Monday, January 19, 2009

Possession(s)

I passionately love AS Byatt's works. I own almost all of them, and have read them multiple times. Her words evoke scenes in which all the details are imagined and meaningful, from the characters themselves to the art on their walls, the books on their shelves, and height of the grass on their lawns. One scene she constructed in her novel Possession has stayed with me like few other images from a book ever has. Literary scholar Roland Michell imagines a perfect home to be white. White walls, floors, fixtures, towels. Clean, free of stimulations, peaceful. My mind needs to feel like that for a little while, I think.

I have felt entirely too cluttered over the last 7 or 8 months.
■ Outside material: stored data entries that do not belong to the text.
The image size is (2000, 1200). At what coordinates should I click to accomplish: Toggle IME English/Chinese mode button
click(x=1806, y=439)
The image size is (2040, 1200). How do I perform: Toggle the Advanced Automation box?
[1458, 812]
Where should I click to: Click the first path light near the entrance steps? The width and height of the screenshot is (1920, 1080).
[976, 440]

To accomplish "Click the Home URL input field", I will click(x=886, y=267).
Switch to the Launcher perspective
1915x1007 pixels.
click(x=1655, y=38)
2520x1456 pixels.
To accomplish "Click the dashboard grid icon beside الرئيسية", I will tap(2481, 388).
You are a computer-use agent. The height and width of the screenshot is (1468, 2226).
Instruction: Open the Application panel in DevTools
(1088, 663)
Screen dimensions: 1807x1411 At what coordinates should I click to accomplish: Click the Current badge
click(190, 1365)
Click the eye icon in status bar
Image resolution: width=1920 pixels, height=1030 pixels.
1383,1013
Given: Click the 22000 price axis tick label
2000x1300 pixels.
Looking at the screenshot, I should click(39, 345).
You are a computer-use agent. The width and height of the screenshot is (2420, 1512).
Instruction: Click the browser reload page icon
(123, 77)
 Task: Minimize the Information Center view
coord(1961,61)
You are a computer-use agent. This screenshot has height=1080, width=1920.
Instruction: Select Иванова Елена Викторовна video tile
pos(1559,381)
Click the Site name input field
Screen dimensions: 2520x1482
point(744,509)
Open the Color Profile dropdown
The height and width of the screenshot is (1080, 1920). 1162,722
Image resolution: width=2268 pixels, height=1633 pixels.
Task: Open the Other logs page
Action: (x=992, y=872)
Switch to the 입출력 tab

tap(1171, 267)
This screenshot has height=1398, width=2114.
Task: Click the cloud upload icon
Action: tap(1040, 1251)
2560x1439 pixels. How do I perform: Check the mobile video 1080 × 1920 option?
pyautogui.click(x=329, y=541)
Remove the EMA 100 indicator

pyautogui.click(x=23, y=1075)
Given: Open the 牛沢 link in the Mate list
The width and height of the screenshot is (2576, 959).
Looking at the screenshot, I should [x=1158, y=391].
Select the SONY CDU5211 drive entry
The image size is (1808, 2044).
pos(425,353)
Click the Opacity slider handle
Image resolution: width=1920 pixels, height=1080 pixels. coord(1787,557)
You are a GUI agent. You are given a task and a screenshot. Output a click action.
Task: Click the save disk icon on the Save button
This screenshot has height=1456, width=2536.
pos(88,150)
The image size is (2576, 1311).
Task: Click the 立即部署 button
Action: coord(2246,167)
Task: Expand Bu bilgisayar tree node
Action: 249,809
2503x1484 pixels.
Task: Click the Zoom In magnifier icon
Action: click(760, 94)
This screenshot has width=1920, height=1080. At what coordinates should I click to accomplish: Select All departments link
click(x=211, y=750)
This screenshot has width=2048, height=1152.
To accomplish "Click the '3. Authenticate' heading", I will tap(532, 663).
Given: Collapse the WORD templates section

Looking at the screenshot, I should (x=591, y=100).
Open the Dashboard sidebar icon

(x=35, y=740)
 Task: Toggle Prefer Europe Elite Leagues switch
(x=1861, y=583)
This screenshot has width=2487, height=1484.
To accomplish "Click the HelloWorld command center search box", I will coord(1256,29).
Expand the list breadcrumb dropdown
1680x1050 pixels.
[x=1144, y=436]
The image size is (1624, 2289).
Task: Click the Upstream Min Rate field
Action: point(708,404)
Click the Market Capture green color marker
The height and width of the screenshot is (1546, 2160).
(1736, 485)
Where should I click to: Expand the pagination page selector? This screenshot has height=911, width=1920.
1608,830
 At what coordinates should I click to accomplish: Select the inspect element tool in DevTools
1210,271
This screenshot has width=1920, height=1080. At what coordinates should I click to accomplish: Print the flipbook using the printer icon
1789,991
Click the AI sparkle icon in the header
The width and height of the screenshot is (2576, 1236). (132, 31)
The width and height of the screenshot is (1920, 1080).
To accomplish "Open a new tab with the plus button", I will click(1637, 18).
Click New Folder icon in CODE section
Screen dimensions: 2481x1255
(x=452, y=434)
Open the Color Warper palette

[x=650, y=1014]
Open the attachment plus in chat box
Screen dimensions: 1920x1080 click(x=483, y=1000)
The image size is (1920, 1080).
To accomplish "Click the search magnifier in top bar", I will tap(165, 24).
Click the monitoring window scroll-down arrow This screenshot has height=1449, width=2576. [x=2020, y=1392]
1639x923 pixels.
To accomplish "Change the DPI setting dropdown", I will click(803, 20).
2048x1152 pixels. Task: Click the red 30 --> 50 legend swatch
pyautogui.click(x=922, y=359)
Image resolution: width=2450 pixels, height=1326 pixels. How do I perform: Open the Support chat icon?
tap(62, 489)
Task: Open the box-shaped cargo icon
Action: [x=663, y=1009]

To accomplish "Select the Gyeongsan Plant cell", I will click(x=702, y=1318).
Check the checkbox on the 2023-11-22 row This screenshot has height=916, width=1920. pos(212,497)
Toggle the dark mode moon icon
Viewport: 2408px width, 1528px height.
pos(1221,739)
Therapy helped, to some extent, allowing me to repackage one particularly traumatic event into smaller, bite-sized pieces. That experience is something that will always hurt, but finally talking it through has freed up a great deal of mental energy to devote to other thoughts. But what other thoughts? I had forgotten a time once existed when I didn't have to think about it at all, and I could use that space to analyze poetry, figure out how to rearrange my closets, plan for the future.

Over the last little bit, work has had many ups and downs, and I have felt unequal to the task. Everything needs to be done right now, and everything depends on everything else getting finished first. My finances do not withstand my own scrutiny. They would wilt under my mother's, and be positively charred to cinders under the eyes of Dave Ramsey. Because of some health issues, my nutrition is all over the map, and I feel a little like I'm backpedaling at the idea of having to get back in the habit of meal planning, etc. Exploring a relationship with a man with whom I have many, many common interests and thoughts on life and the living of it is truly a blessing and a very pleasant distraction (but still a distraction) from more tedious things like, oh say, personal finances, that are desparate for my attention.

Here's where all this is leading: I have to organize. To streamline. To declutter. The kind of decluttering that gets down into my soul and stays there. Reducing my possessions, limiting my consumption of goods, decreasing my debt load, purging my facebook page. Setting boundaries and following them so that I can fulfill my obligations not only with adequacy but with an extra measure of personal satisfaction in a job well done. I would be interested in hearing what other people are doing. I am a little daunted by this task, but think I know where I am going to begin.